MLIR  19.0.0git
Functions
mlir::OpTrait::util Namespace Reference

Functions

bool getBroadcastedShape (ArrayRef< int64_t > shape1, ArrayRef< int64_t > shape2, SmallVectorImpl< int64_t > &resultShape)
 Returns true and sets resultShape to the broadcasted shape from the two given shapes if they are broadcast compatible. More...
 
bool staticallyKnownBroadcastable (ArrayRef< SmallVector< int64_t, 6 >> shapes)
 Returns true if a broadcast between n shapes is guaranteed to be successful and not result in an error. More...
 
bool staticallyKnownBroadcastable (ArrayRef< int64_t > shape1, ArrayRef< int64_t > shape2)
 
Type getBroadcastedType (Type type1, Type type2, Type elementType=nullptr)
 Returns the result broadcast composition type from the two given types by following NumPy broadcast semantics. More...
 

Function Documentation

◆ getBroadcastedShape()

bool mlir::OpTrait::util::getBroadcastedShape ( ArrayRef< int64_t >  shape1,
ArrayRef< int64_t >  shape2,
SmallVectorImpl< int64_t > &  resultShape 
)

Returns true and sets resultShape to the broadcasted shape from the two given shapes if they are broadcast compatible.

Returns false and clears resultShape otherwise.

The rules for determining the result shape are:

Zip together the dimensions in the two given shapes by prepending the shape with less dimensions with 1s. For each dimension pair, deduces the result dimension according to the following order:

  • If there are unknown dimensions, follows the TensorFlow behavior:
    • If either dimension is greater than 1, we assume that the program is correct, and the other dimension will be broadcast to match it.
    • If either dimension is 1, the other dimension is the result.
    • Otherwise, the result dimension is unknown dimension.
  • If one of the dimension is 1, the other dimension is the result.
  • If two dimensions are the same, that's the result.
  • Otherwise, incompatible shape.

Definition at line 60 of file Traits.cpp.

References copy().

Referenced by getBroadcastedType().

◆ getBroadcastedType()

Type mlir::OpTrait::util::getBroadcastedType ( Type  type1,
Type  type2,
Type  elementType = nullptr 
)

Returns the result broadcast composition type from the two given types by following NumPy broadcast semantics.

Returned type may have dynamic shape if either of the input types has dynamic shape. Returns null type if the two given types are not broadcast-compatible.

elementType, if specified, will be used as the element type of the broadcasted result type. Otherwise it is required that the element type of type1 and type2 is the same and this element type will be used as the resultant element type.

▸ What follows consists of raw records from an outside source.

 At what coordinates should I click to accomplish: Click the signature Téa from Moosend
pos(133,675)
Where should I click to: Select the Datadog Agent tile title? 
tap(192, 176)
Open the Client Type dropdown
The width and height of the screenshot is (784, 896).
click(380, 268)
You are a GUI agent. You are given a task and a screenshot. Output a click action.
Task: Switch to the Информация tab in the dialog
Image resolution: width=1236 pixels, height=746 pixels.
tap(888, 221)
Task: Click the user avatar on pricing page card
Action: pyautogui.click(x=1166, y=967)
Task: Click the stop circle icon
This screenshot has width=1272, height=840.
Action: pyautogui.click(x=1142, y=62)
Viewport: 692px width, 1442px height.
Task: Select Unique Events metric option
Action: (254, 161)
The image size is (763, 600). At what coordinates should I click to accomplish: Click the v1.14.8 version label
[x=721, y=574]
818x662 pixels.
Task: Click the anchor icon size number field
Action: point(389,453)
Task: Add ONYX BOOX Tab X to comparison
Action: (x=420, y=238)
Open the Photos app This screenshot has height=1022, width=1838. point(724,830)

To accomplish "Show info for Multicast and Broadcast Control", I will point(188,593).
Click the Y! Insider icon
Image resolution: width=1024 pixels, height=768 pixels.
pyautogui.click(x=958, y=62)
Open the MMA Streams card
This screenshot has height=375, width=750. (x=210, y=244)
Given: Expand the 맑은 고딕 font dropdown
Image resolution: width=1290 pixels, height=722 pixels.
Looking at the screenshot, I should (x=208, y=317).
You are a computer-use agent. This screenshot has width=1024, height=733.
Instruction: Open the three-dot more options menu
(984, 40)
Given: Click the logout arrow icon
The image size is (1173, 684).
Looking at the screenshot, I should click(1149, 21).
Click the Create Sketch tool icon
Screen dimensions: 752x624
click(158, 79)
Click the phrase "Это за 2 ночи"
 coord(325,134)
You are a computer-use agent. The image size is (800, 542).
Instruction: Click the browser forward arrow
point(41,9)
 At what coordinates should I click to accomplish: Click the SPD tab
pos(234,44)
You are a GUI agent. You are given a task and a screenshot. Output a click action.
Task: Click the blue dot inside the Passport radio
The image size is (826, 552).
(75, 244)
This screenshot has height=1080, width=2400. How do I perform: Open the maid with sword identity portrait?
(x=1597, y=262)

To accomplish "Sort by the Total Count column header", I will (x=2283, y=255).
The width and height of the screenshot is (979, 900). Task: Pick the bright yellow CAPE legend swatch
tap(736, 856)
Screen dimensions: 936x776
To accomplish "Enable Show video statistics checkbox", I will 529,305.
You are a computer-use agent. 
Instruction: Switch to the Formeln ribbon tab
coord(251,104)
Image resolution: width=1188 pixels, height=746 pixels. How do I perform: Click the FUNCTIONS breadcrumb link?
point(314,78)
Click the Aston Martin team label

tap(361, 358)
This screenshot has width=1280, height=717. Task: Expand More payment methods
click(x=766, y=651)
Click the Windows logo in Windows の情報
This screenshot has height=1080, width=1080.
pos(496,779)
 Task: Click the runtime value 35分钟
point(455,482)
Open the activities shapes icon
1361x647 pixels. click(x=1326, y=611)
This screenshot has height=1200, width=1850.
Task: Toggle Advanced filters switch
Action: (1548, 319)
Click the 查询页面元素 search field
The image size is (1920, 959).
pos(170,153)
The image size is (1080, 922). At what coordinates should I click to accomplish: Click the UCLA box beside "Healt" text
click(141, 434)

Definition at line 133 of file Traits.cpp.

References mlir::get(), getBroadcastedShape(), mlir::getElementTypeOrSelf(), and getShape().

◆ staticallyKnownBroadcastable() [1/2]

bool mlir::OpTrait::util::staticallyKnownBroadcastable ( ArrayRef< int64_t >  shape1,
ArrayRef< int64_t >  shape2 
)

Definition at line 17 of file Traits.cpp.

References staticallyKnownBroadcastable().

◆ staticallyKnownBroadcastable() [2/2]

bool mlir::OpTrait::util::staticallyKnownBroadcastable ( ArrayRef< SmallVector< int64_t, 6 >>  shapes)

Returns true if a broadcast between n shapes is guaranteed to be successful and not result in an error.

False does not guarantee that the shapes are not broadcastable; it might guarantee that they are not broadcastable or it might mean that this function does not have enough information to know.

Conceptually, this returns true if getBroadcastedShape would have returned true and vice versa, with one exception. If a dimension is unknown in both shapes, getBroadcastedShape would return true and have a result with unknown dimension, while this function will return false because it's possible for both shapes to have a dimension greater than 1 and different which would fail to broadcast.

Definition at line 25 of file Traits.cpp.

References max().

Referenced by staticallyKnownBroadcastable().